Over the past few years the quality of open source software has exploded. Some of the most useful programs that I use daily didn’t cost me anything. I could live without Microsoft Office, but you’d have a fight on your hands if you took WordPress or any of my Google apps. Anyway, here is a list of the top 10 free and open source programs that should be a part of every presentation system. Oh, by the way, I know that this list is all Windows software.
Here we go, in no particular order
1. Google Picasa
This program is as handy as a pocket on a shirt. Besides reading just about every type of file known to man, (Even RAW images from my Cannon Digital SLR!) it organizes everything quickly and easily. Can’t find that announcement graphic or background that you know was there last week? Open Picassa and all of the graphics on your system will fly by at the scroll of a mouse.
In addition to it’s ability to read, organize and find video and graphic files on your system. It will convert, resize, crop, rotate and color balance quickly and easily. I can’t count how many times I’ve been given a picture for a wedding or a graphic that needs the contrast or brightness tweaked for the projector. Two clicks in Picassa and you’re gold.
2. VLC Media Player
If there is a better video player out there, I don’t know what it is. This thing plays everything. If VLC doesn’t play it, it probably can’t be played. Most presentation programs have a limited amount of videos that they can play. That awesome dive or mpg4 video you really want to use will probably not be accessible to your presentation system anytime soon. Enter VLC. Not only will this play just about every video you throw at it, but it will, more than likely, play it better than your presentation program. It will even play files without installing codecs. It even has a mac version.
Open the video in VLC, drag it to the presentation screen, click “view>full screen”, open an external console, pause the video where you want it to start, voila. Media Shout will take control of the presentation screen and then when you need the video, minimize Media Shout so that it will give up control of the second monitor, play your video, then maximize Media Shout for your return trip.
Is this a bit of a kluge? Yes. Does it work? Absolutely is it much better than spending an entire day trying to convert the mp4 into something that might or might not play in your presentation program Indubitably.
Audacity is still one of my favorite quick and easy audio editing and recording programs. Does the wedding coordinator want the first part of this song, then the chorus of this song and then the ending of still another song? Does the music director for the children’s production want to end the song before the chorus repeat? Do you have a 30 second rain loop that you need to loop for 10 minutes? Enter Audacity. It is quick, easy and does a great job.
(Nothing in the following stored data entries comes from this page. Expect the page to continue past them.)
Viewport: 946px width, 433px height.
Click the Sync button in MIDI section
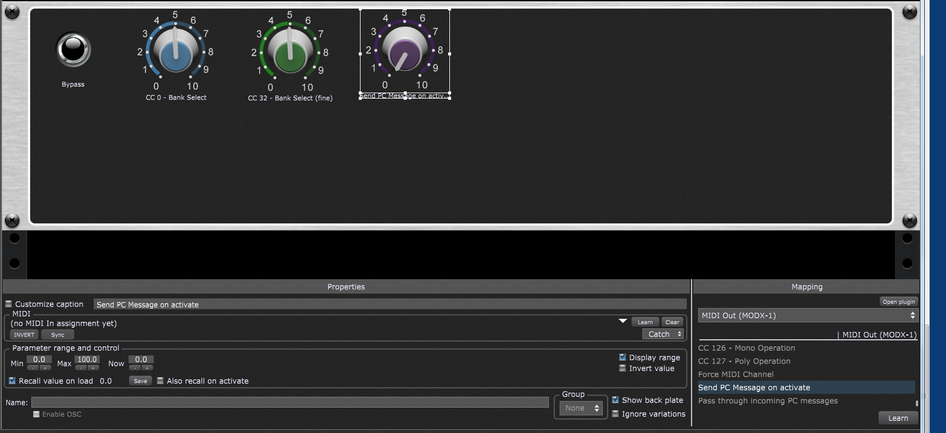pos(57,334)
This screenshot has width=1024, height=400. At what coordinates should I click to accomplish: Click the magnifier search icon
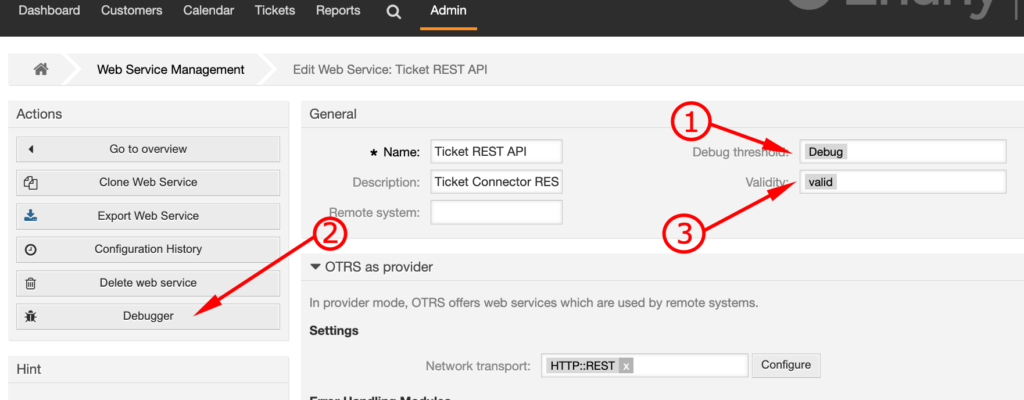click(393, 12)
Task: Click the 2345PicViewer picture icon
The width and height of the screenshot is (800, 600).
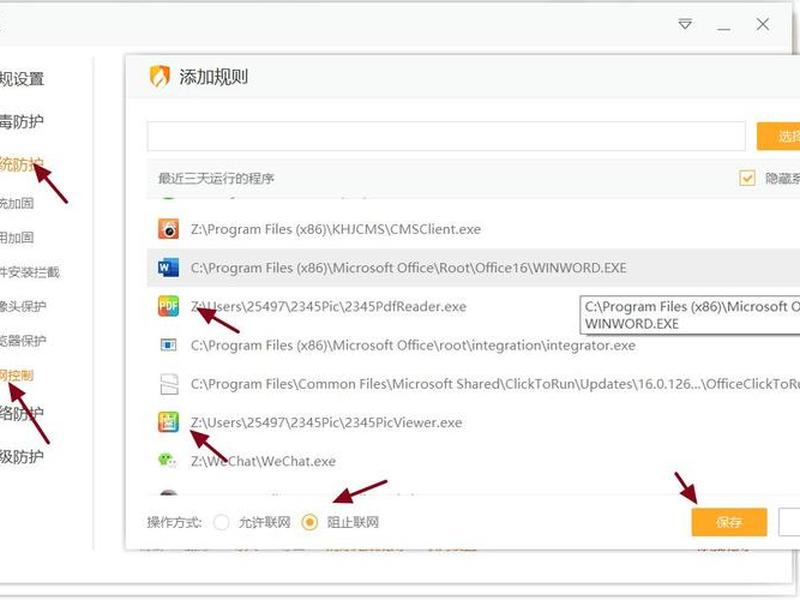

You’ll need to download the LAME mp3 converter for it to fully function but, since LAME is open source as well, we’ll just put them in the same category.
4. Win amp
Ok, this may make me old school but I still haven’t found a better program for playing Youtube to MP3 and making nice, matched cross fades between the songs. (Winamp with a cross fade plug in) will do a great job with your pre show music. There is nothing worse than dead air between songs during pre-show background music. (Ok, something might be worse, but it is pretty annoying). Now, I’m sure I’m going to start a flame war about what is better. I’m open to suggestions but, for now, winamp still rocks.
5. Virtual dub Mod
Virtual Dub Mod is based on the famous video editing software Virtual Dub by Avery Lee. Born as a unification of several existing modifications, a lot of new features have been added, including support for the mattock container format. What audacity is to audio files, Virtual dub is to video files. While I wouldn’t use it to edit a movie, it’s perfect for quick fixes and touch ups. Plus, it’s free.
Great, we just lost our “clean” status. I’m going to try and resist making some Jr. High level joke about searching…(I already blew it). I didn’t name the program, but it has saved my bacon more than once. GSpot is a small program (about 1MB) that doesn’t even need to be installed. When you run it, it will load it’s list of codecs (currently over 250) and when you open a video or audio file with it, it will tell you everything there is to know about the file. Resolution, audio codec, bitrate, video codec, virtually everything you need to know about the video or audio file is there. Want to know the native resolution of that video? Want to know if that file is Cinema or Sorenson compression?